Le sexe, même dans une relation stable où l’on connaît et aime l’autre, n’est pas toujours harmonie.

Il y a souvent comme des décalages dans nos désirs, des non concordances, où nos désirs, bien qu’emportées dans la même danse, ne sont pas exactement identiques.

  • Pour l’un, la relation sexuelle peut être trop brève et donc à la longue frustrante, insatisfaisante.

  • Pour un autre, elle peut prendre trop de temps à démarrer, à tel point qu’il se sent le seul moteur de la relation sexuelle.

  • Pour un autre encore, les relations sexuelles peuvent manquer de nouveauté et de piments, et la routine et la lassitude s’installent.

  • Pour d’autres, c’est le désir lui-même qui est souvent en panne, à tel point qu’on se demande s’il faut se « forcer » pour l’autre.

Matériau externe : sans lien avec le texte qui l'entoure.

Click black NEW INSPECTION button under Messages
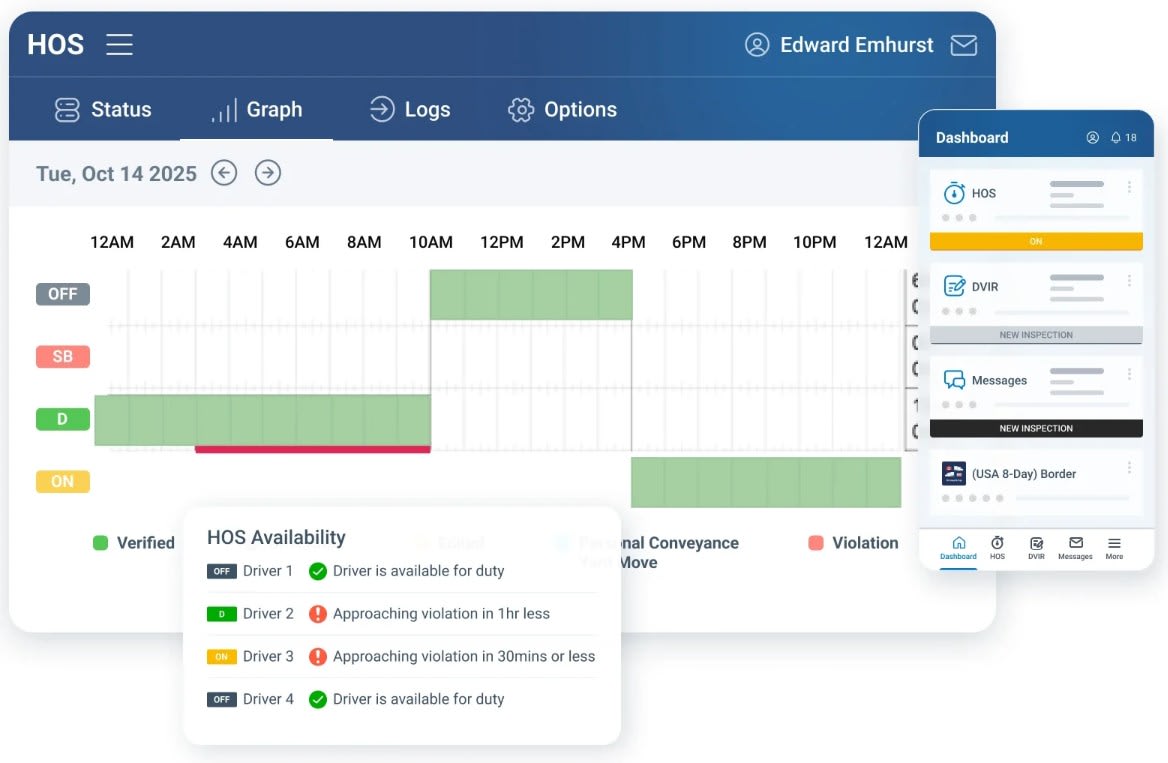The width and height of the screenshot is (1168, 763). [1036, 428]
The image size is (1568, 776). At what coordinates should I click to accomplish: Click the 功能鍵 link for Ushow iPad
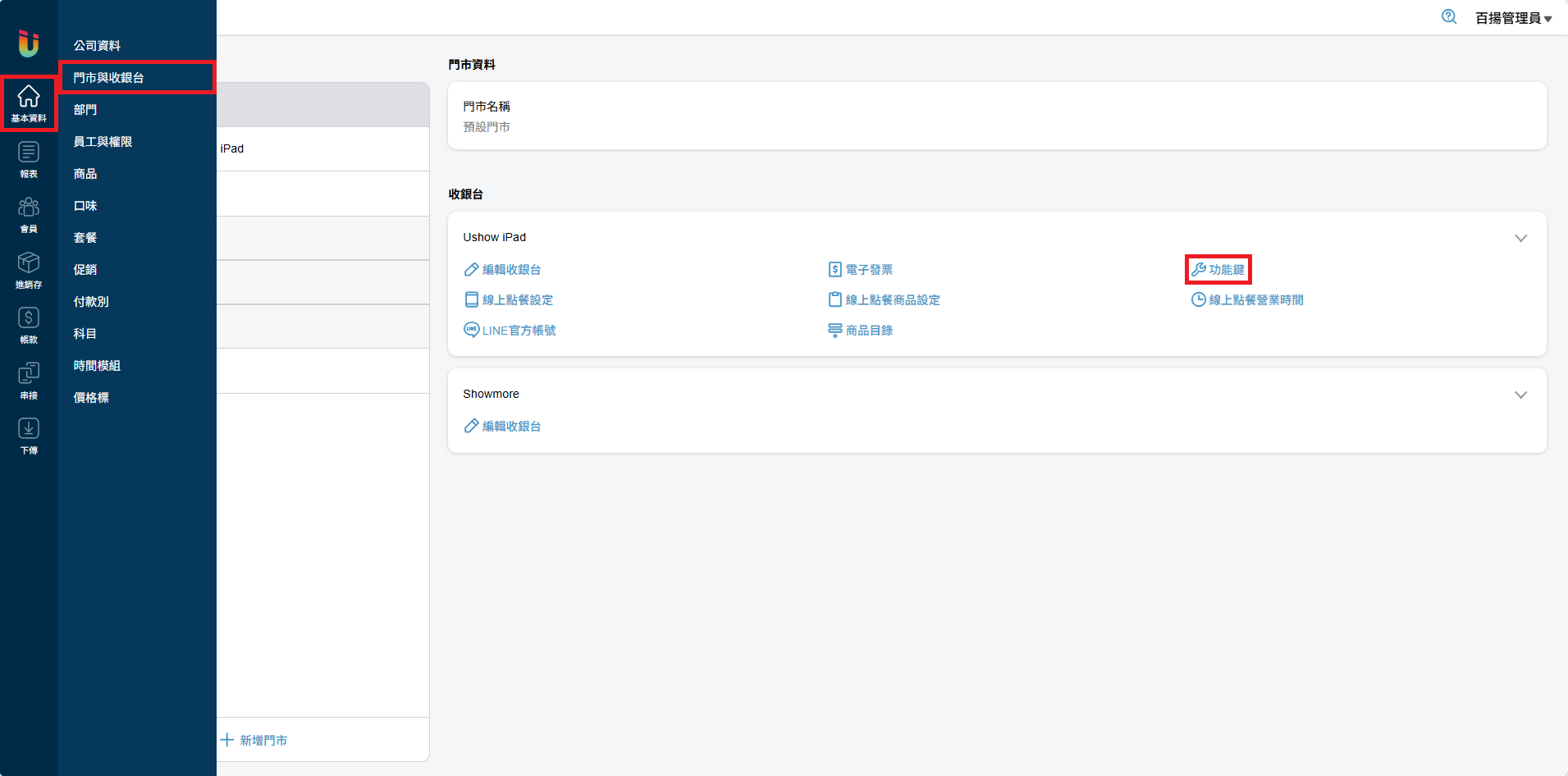point(1218,270)
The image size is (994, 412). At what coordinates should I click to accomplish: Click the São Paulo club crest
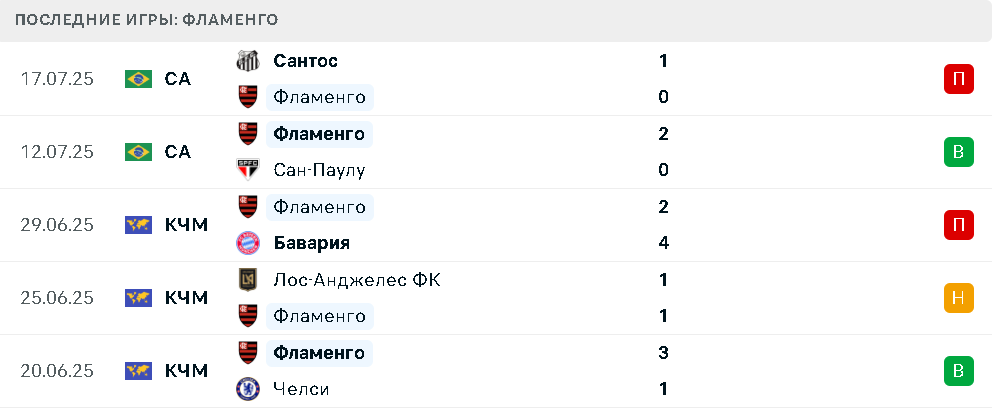(x=248, y=170)
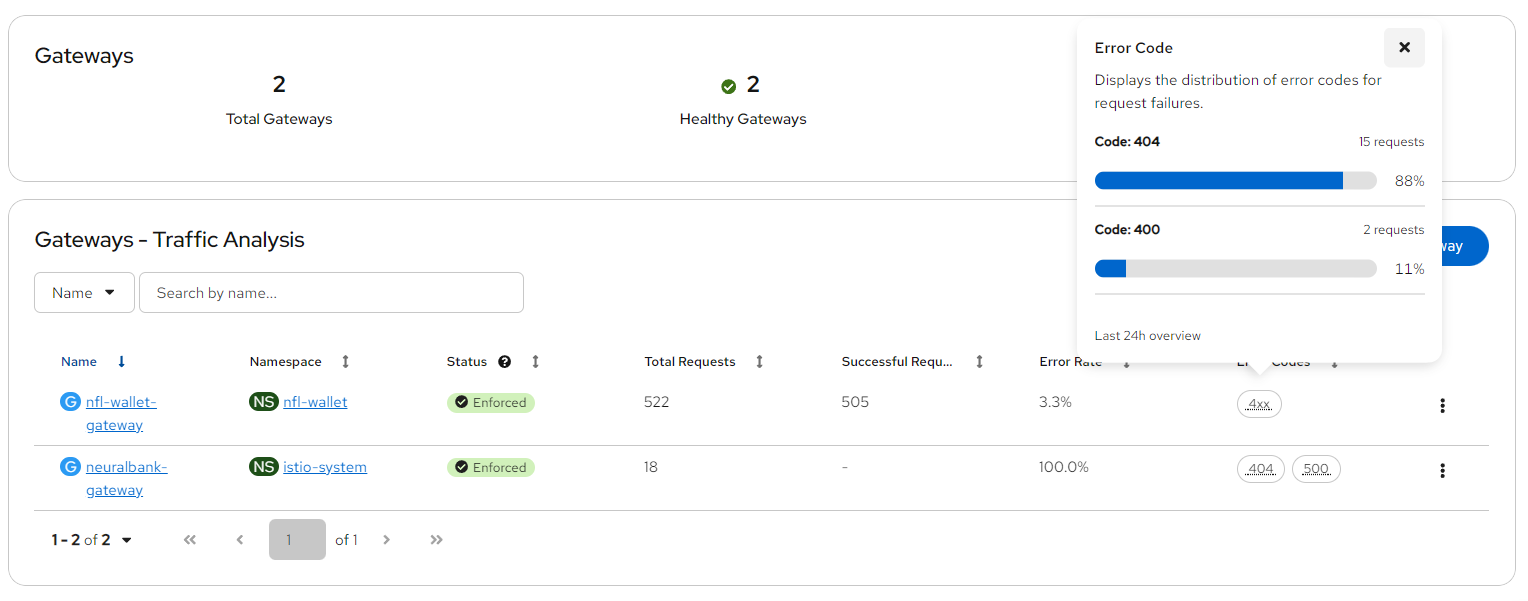Open the Name filter dropdown
This screenshot has width=1528, height=601.
tap(84, 293)
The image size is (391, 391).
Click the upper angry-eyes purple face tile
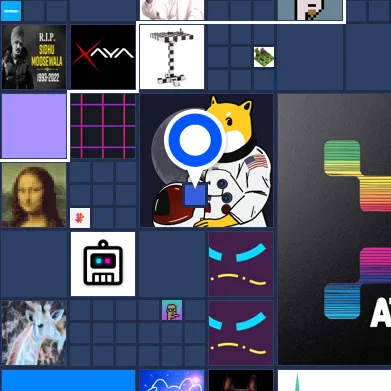click(241, 264)
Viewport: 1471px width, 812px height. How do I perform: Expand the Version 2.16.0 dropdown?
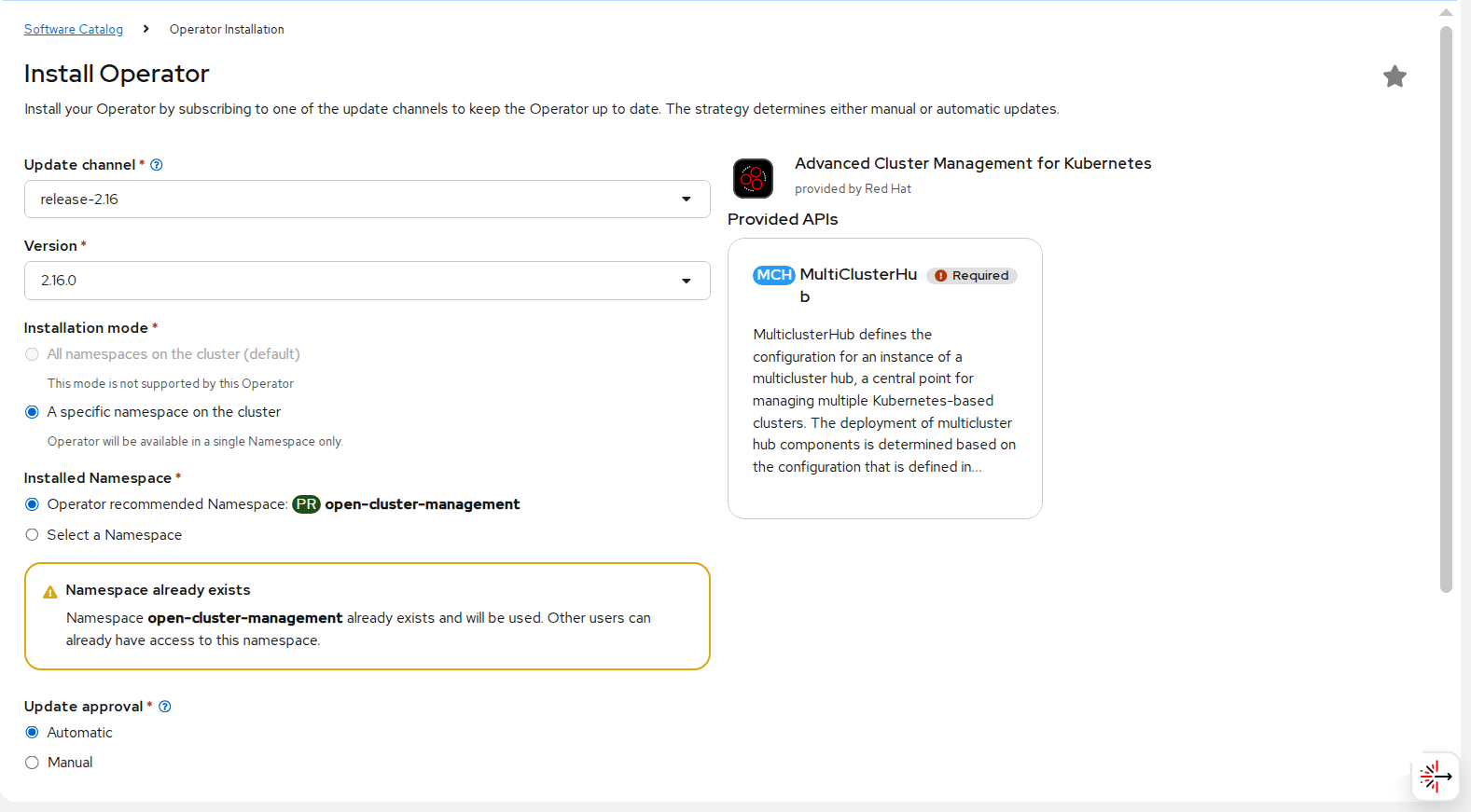[x=367, y=281]
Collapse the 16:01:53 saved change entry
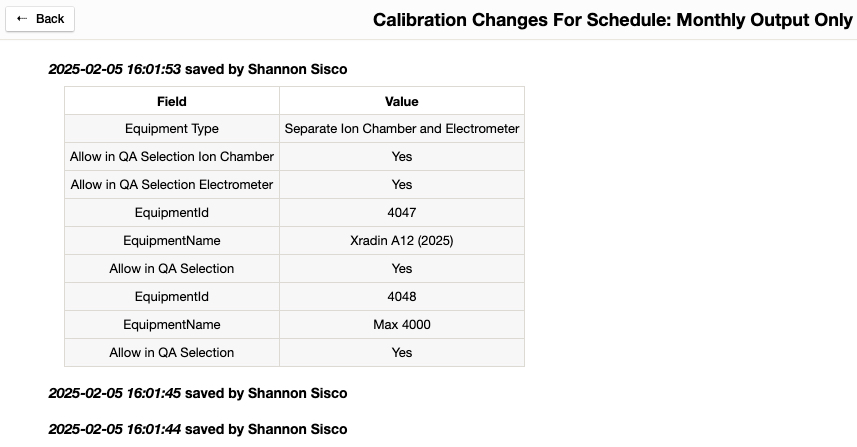Image resolution: width=857 pixels, height=447 pixels. pos(197,69)
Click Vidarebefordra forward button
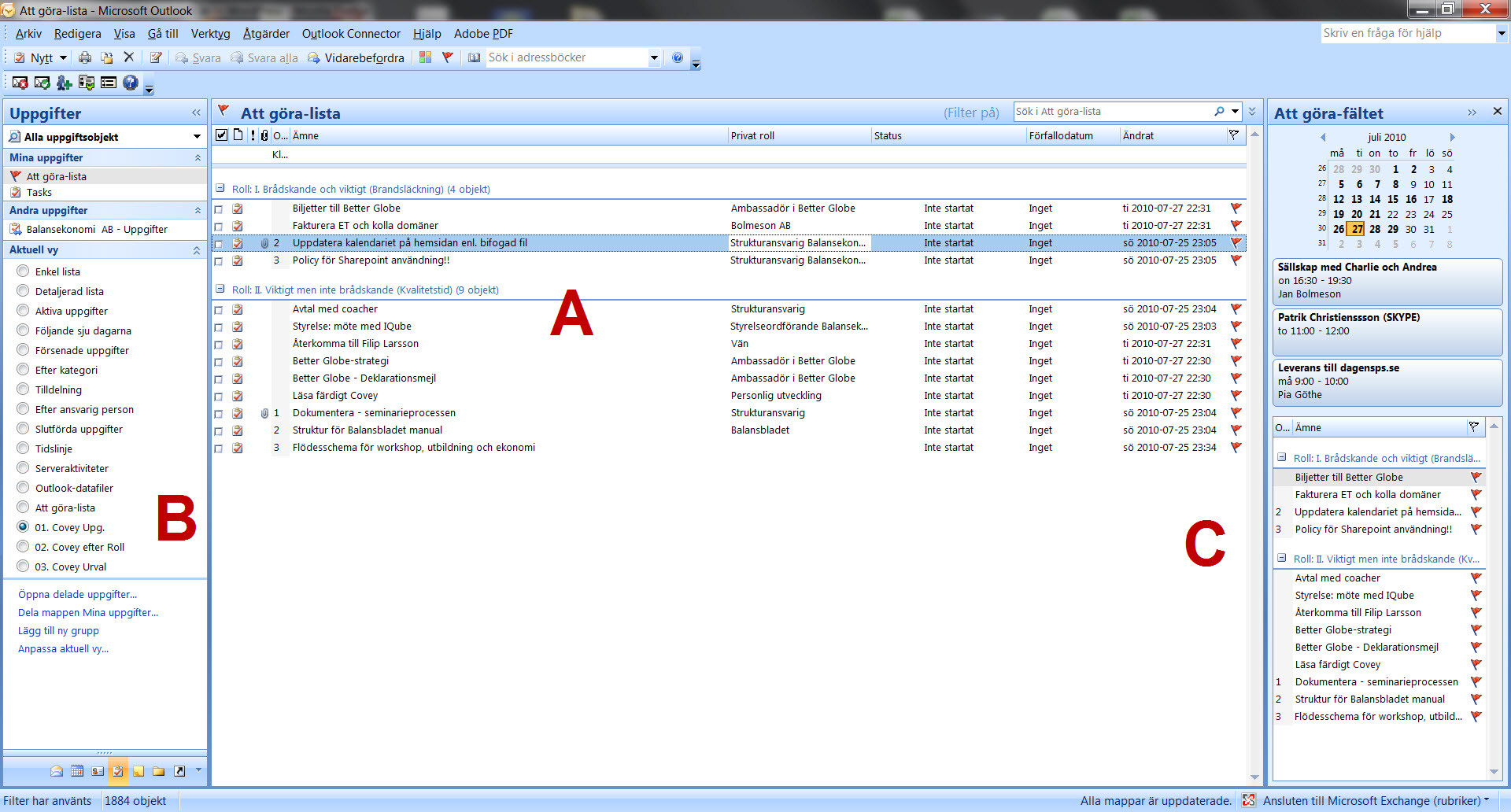The image size is (1511, 812). tap(356, 57)
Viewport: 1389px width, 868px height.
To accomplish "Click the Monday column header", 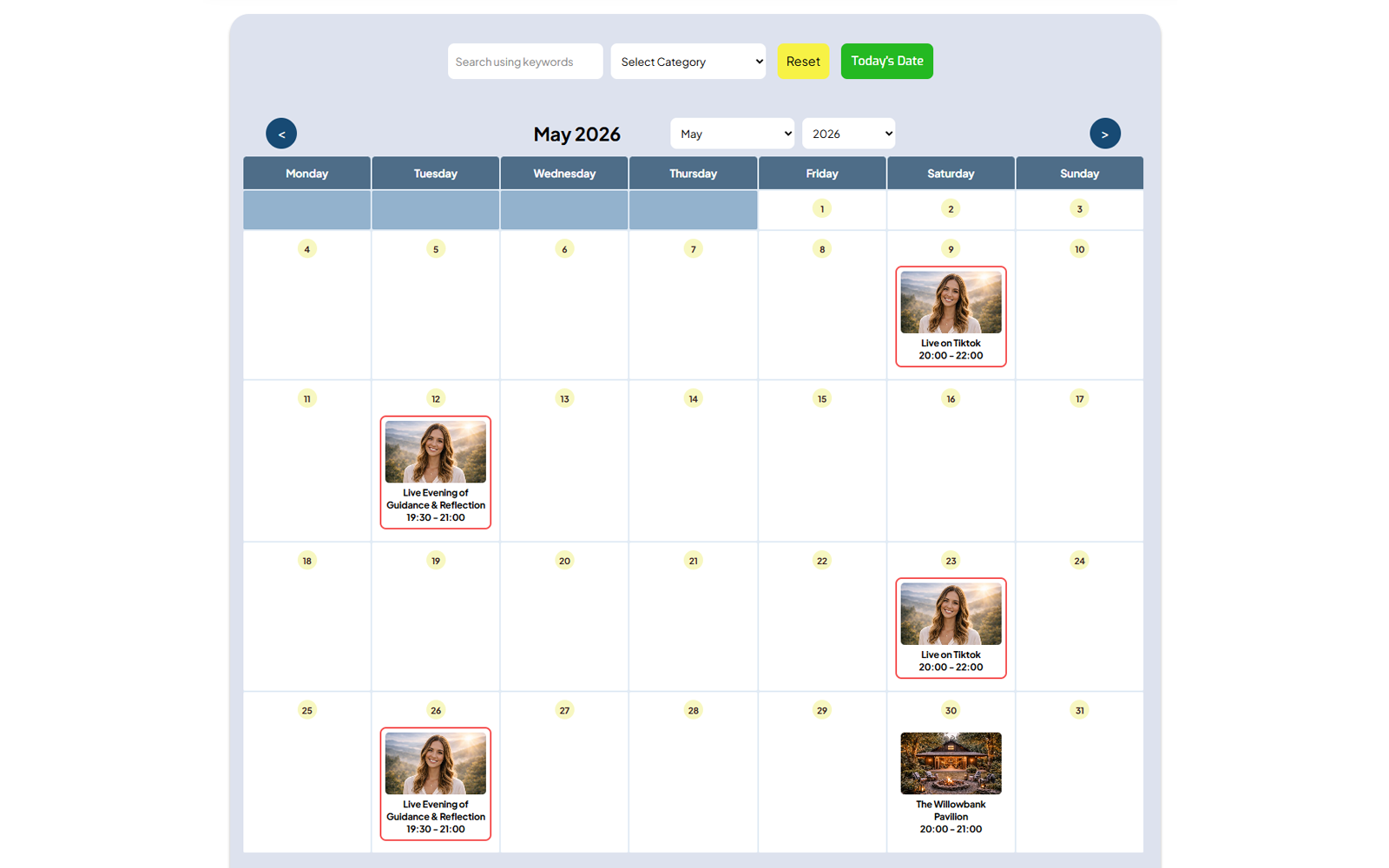I will (306, 174).
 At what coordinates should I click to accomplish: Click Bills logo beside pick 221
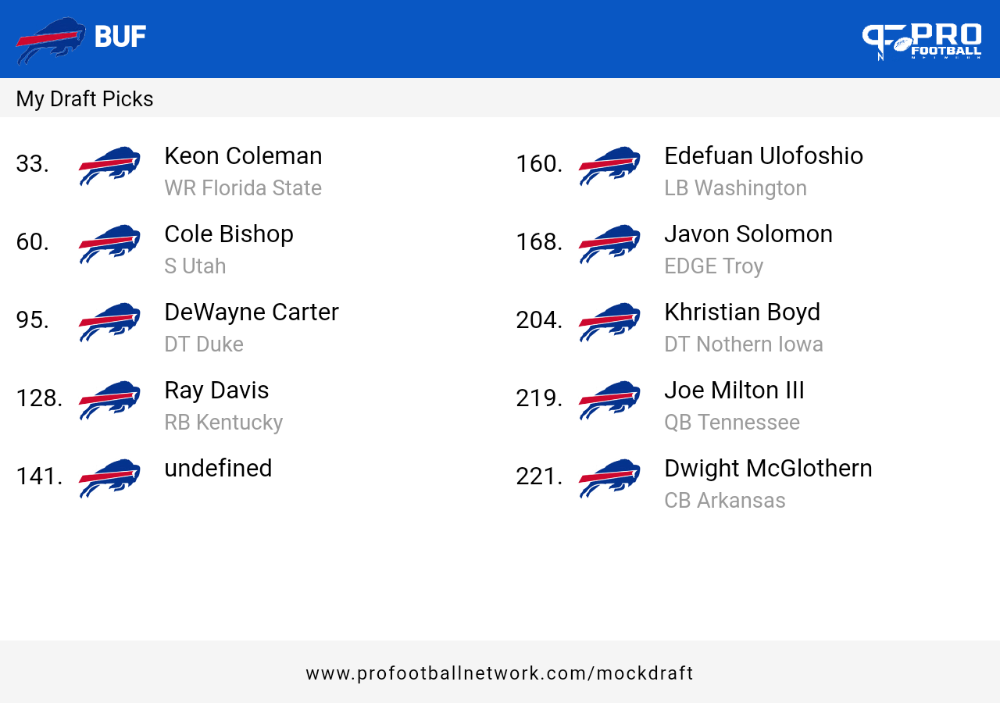click(x=610, y=478)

Le Cantique des Cantiques, livre de la Bible célébrant l’amour, formule de manière poétique ces « décalages » de la relation sexuelle.

Les amants se cherchent sans cesse et ne se trouvent pas.

« Sur mon lit, la nuit, j’ai cherché celui que mon âme désire ; je l’ai cherché, et je ne l’ai pas trouvé » (Cantiques des Cantiques, 3.1).

Et lorsqu’ils se retrouvent, les voilà de nouveau séparés.

« J’ai ouvert à mon bien aimé : mon bien aimé s’était détourné, il avait disparu » (5.6).

Ce jeu de cache-cache des amants du Cantique peut être relu comme une métaphore des décalages de nos désirs dans la relation sexuelle elle-même.

Le philosophe Michel Henry met les pieds dans le plat.

Toute relation sexuelle est, pour lui, vouée à l’échec dans son désir d’union.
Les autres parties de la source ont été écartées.